Task> The answer is every line of the records that holds the word "pixel", copied in full.

Supplied information section start

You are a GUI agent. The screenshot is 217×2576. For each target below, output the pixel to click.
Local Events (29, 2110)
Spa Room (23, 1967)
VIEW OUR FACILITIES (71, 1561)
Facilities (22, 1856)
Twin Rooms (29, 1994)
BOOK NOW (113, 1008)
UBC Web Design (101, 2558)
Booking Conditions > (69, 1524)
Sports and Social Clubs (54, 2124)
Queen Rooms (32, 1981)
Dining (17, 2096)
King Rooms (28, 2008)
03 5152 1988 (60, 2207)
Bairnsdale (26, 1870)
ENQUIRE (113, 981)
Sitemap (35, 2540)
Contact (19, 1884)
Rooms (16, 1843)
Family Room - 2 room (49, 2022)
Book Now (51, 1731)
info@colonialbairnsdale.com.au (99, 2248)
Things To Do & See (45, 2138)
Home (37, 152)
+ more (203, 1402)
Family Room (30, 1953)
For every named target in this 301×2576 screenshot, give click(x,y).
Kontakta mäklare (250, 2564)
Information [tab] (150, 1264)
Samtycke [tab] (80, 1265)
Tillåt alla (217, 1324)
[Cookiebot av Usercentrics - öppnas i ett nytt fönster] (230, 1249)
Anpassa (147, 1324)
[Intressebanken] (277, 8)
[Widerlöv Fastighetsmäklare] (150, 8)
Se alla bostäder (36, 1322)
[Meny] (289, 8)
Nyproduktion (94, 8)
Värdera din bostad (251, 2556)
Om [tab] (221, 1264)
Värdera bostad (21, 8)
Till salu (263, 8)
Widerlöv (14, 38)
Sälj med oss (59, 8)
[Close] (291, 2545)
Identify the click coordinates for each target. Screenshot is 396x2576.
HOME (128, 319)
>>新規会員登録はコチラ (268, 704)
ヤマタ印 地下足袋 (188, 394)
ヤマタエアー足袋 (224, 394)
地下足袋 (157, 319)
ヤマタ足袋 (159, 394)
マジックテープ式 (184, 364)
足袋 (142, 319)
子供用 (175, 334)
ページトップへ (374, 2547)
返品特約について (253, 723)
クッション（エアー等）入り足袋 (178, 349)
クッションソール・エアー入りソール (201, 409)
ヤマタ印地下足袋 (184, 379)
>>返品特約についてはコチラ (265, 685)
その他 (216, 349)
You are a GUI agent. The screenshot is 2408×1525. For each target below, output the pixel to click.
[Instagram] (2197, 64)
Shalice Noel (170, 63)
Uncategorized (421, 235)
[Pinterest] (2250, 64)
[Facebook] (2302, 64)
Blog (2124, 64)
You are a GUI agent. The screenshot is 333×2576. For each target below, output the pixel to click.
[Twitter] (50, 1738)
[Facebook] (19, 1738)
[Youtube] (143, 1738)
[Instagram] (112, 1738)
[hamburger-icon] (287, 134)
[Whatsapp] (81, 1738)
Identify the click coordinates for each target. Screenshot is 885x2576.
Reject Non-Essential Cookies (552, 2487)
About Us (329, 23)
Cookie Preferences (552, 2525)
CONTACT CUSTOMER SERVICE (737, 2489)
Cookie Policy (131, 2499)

Supplied information section end

Response for this exercise>
You are a GUI agent. The screenshot is 217×2576. For each target below, output the pixel to click.
You are a GUI agent. The screenshot is 2408×1525. For each target below, output the pixel to click.
You are a GUI agent. The screenshot is 333×2576. For each target below, output the pixel to click.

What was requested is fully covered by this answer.